Correspondence to: Dr. Vassilis Aidinis, PhD, Researcher A’, Institute of Immunology, Biomedical Sciences Research Center Alexander Fleming, 34 Fleming Street, 16672 Athens, Greece. v.aidinis@fleming.gr

Telephone: +30-210-9654382 Fax: +30-210-9654210

Received: August 29, 2013
Revised: October 3, 2013
Accepted: November 18, 2013
Published online: November 28, 2013
Processing time: 96 Days and 4.5 Hours

Abstract

Autotaxin (ATX or ENPP2) is a secreted glycoprotein widely present in biological fluids. ATX primarily functions as a plasma lysophospholipase D and is largely responsible for the bulk of lysophosphatidic acid (LPA) production in the plasma and at inflamed and/or malignant sites. LPA is a phospholipid mediator produced in various conditions both in cells and in biological fluids, and it evokes growth-factor-like responses, including cell growth, survival, differentiation and motility, in almost all cell types. The large variety of LPA effector functions is attributed to at least six G-protein coupled LPA receptors (LPARs) with overlapping specificities and widespread distribution. Increased ATX/LPA/LPAR levels have been detected in a large variety of cancers and transformed cell lines, as well as in non-malignant inflamed tissues, suggesting a possible involvement of ATX in chronic inflammatory disorders and cancer. In this review, we focus exclusively on the role of the ATX/LPA axis in pulmonary pathophysiology, analysing the effects of ATX/LPA on pulmonary cells and leukocytes in vitro and in the context of pulmonary pathophysiological situations in vivo and in human diseases.

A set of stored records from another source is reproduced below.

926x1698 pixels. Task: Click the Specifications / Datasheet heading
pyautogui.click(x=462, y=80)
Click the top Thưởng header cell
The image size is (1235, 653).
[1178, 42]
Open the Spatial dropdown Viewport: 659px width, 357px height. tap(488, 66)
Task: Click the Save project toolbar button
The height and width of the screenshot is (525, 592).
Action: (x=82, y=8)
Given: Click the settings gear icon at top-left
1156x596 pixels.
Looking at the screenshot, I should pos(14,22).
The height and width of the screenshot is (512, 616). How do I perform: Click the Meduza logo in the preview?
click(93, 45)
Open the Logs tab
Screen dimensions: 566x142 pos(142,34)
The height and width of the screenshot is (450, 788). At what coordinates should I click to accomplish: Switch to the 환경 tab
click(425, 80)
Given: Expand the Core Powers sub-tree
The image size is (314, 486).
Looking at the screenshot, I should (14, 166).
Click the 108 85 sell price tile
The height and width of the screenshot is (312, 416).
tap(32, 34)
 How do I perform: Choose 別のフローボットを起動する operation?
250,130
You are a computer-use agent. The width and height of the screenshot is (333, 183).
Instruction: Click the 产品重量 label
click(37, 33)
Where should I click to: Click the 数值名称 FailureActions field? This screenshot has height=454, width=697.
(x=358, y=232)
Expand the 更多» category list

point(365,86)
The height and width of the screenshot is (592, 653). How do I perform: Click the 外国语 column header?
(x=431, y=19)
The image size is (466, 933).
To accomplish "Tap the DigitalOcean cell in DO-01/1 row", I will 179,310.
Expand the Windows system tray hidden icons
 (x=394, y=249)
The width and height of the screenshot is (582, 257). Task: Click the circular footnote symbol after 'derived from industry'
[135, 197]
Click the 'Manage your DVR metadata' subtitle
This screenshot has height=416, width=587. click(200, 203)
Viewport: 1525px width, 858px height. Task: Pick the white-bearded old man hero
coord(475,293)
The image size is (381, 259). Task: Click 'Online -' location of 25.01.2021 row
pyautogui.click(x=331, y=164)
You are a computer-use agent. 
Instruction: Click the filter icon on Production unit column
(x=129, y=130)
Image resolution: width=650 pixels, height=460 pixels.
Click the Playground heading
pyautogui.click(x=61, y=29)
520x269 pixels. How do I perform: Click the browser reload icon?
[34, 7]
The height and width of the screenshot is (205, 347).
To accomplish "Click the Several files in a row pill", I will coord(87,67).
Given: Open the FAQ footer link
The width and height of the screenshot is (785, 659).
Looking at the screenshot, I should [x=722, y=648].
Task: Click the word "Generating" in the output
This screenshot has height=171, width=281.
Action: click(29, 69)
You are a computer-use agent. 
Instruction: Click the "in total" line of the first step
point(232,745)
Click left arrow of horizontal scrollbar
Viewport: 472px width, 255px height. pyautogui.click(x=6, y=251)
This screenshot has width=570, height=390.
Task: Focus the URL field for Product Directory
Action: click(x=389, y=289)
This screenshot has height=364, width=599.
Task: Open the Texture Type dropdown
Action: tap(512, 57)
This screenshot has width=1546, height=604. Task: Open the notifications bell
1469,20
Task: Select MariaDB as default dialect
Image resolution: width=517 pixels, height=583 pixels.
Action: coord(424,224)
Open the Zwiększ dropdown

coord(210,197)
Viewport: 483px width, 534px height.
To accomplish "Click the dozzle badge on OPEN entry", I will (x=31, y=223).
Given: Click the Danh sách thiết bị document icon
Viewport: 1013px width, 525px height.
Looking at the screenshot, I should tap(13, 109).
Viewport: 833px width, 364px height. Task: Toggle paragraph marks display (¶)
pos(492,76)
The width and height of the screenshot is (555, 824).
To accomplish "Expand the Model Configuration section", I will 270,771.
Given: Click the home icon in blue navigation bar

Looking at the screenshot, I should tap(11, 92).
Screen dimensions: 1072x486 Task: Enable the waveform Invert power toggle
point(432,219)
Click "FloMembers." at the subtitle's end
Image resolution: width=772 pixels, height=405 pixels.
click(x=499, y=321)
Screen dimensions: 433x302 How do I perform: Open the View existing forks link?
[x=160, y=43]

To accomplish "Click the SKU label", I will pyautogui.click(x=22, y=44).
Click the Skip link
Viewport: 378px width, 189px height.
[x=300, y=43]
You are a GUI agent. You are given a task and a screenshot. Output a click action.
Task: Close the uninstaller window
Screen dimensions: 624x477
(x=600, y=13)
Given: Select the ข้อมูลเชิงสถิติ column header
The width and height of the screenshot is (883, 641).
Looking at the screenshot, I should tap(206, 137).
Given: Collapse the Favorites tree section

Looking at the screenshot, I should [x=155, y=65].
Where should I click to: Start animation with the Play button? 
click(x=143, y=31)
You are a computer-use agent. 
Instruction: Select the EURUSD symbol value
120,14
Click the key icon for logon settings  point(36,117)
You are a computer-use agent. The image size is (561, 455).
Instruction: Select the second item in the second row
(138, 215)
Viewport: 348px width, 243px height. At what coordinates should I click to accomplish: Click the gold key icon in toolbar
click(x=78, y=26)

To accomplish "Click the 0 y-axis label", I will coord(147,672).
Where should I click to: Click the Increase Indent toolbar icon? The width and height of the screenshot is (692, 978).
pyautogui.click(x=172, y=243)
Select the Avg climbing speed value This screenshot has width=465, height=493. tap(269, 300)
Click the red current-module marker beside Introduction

Keywords: Autotaxin, Lysophosphatidic acid, Lung, Acute lung injury, Pulmonary fibrosis, Asthma, Lung cancer

Core tip: In the lungs, autotaxin (ATX) is constitutively expressed in the bronchial epithelium, and all pulmonary cell types express some amount of lysophosphatidic acid (LPA) receptor. LPA affects all pulmonary cell types, mainly promoting a pro-inflammatory state. Increased ATX/LPA levels have been detected in various pathophysiological situations, both in mice and humans, including acute, allergic or chronic pulmonary inflammation; fibrosis; and lung cancer. Genetic or pharmacologic interventions targeting the ATX/LPA axis have proved beneficial for modelled disease management in animal models, establishing the ATX/LPA axis as a possible therapeutic target.